What had I done to attract that kind of contact, I wondered. Was the baggy Walmart brand ‘Purple Rain’ shirt and baggy black pants I was wearing so enticing that this strange man felt compelled to put his hands on my body? And most of all, hadn’t I aged out of this sort of harassment? No, it would seem I had not. Whether I, a woman, am aged 8 or 43, there will always be a man who feels he has the right to have unfettered access to my body. 

Then there was the realization of my own limits: As a mother, I spend a lot of time thinking about how and in what ways I can and must protect my children. However, at 10:36am two Saturdays ago, I couldn’t even protect my damn self with my daughter standing right next to me. This is humbling, to say the least. 

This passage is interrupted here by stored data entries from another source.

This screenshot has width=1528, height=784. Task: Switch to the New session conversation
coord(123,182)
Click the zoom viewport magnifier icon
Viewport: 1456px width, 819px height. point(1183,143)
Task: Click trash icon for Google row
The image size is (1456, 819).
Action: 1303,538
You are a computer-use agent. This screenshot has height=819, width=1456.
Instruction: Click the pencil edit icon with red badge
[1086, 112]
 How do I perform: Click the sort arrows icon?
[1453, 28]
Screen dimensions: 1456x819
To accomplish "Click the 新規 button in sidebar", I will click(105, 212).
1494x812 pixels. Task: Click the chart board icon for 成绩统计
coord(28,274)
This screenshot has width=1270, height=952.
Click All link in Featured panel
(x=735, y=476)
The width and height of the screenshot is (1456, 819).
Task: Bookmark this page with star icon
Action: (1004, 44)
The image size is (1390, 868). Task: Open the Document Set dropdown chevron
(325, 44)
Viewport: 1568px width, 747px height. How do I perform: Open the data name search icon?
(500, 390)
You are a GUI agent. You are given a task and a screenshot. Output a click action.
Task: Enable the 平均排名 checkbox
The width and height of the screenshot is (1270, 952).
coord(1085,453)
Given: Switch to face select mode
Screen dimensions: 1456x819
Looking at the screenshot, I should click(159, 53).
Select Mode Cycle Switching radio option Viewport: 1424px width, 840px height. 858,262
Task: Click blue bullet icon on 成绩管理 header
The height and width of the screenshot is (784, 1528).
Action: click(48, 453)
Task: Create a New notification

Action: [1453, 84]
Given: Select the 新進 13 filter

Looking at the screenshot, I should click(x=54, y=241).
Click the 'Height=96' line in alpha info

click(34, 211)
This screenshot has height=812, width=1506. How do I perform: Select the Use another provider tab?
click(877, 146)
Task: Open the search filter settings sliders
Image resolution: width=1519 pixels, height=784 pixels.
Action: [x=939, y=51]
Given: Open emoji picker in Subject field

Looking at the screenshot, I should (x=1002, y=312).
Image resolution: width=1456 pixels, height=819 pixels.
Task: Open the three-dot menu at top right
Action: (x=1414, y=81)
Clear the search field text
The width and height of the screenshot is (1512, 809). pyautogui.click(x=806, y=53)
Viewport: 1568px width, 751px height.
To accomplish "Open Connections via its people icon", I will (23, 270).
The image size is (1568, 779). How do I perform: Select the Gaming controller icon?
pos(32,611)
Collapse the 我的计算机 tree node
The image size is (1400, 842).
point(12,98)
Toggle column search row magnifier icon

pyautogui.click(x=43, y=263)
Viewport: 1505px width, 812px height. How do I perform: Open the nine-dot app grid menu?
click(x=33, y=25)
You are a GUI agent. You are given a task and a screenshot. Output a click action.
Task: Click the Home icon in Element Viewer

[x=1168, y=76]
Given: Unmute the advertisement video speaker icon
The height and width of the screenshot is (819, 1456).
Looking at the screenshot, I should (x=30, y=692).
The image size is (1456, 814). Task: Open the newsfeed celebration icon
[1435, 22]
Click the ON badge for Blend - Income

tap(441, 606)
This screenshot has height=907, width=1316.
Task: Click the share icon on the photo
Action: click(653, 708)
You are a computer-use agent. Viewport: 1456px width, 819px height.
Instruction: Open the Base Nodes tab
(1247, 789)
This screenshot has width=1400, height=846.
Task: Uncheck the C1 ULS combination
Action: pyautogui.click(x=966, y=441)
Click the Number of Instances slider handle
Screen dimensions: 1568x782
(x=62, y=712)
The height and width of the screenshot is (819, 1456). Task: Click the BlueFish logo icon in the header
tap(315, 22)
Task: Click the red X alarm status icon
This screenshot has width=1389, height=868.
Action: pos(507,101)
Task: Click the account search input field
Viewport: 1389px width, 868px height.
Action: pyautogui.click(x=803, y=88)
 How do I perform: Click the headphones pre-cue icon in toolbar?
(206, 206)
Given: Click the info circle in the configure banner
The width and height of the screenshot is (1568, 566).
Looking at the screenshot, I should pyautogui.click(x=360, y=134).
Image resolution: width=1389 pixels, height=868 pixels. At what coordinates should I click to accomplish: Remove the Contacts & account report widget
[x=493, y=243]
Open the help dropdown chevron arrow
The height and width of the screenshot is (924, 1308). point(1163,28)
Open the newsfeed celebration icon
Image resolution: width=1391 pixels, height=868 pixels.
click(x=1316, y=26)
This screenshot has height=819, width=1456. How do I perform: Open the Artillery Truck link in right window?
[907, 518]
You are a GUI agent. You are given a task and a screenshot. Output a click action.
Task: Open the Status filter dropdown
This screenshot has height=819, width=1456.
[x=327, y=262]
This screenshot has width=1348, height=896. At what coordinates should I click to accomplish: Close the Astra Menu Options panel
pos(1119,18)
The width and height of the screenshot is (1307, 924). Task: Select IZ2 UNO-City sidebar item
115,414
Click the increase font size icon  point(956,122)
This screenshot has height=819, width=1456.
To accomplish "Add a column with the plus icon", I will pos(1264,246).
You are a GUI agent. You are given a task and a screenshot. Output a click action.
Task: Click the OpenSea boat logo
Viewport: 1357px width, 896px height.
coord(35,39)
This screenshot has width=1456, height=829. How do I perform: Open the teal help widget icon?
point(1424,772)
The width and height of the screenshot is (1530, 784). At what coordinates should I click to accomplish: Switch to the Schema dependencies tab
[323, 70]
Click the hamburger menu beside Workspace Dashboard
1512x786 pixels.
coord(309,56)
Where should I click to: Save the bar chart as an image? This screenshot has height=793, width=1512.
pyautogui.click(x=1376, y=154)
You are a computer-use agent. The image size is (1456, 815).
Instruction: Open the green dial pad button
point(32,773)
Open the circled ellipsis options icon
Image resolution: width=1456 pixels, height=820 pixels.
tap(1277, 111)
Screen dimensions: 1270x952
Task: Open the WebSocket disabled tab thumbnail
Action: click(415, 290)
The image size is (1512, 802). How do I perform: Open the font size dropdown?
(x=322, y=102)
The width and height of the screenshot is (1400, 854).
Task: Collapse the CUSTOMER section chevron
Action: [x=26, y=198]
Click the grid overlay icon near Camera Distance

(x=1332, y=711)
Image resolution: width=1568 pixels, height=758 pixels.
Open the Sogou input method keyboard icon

We have just entered 16 Days of Activism Against Gender Based Violence, and in the nine days since my assault, I have seen a terrifying video of a police officer assaulting a woman in Ghana (which I will not share) and a major Ghanaian media house asking people to justify the assault they have experienced.

What kind of confidence are victims expected to have in institutions when they treat serious issues like assault like this?

The cavalier, callous and casual attitudes towards sexual assault are by no means a local problem, nor does one gender solely own fault. We are all trapped in this toxic cauldron of patriarchy – striving to unlearn and undo the lessons we’ve spent a lifetime stewing in – but every day I see glimmers of hope. I believe that in time, we will blow the lid off of this fetid pot and set ourselves free.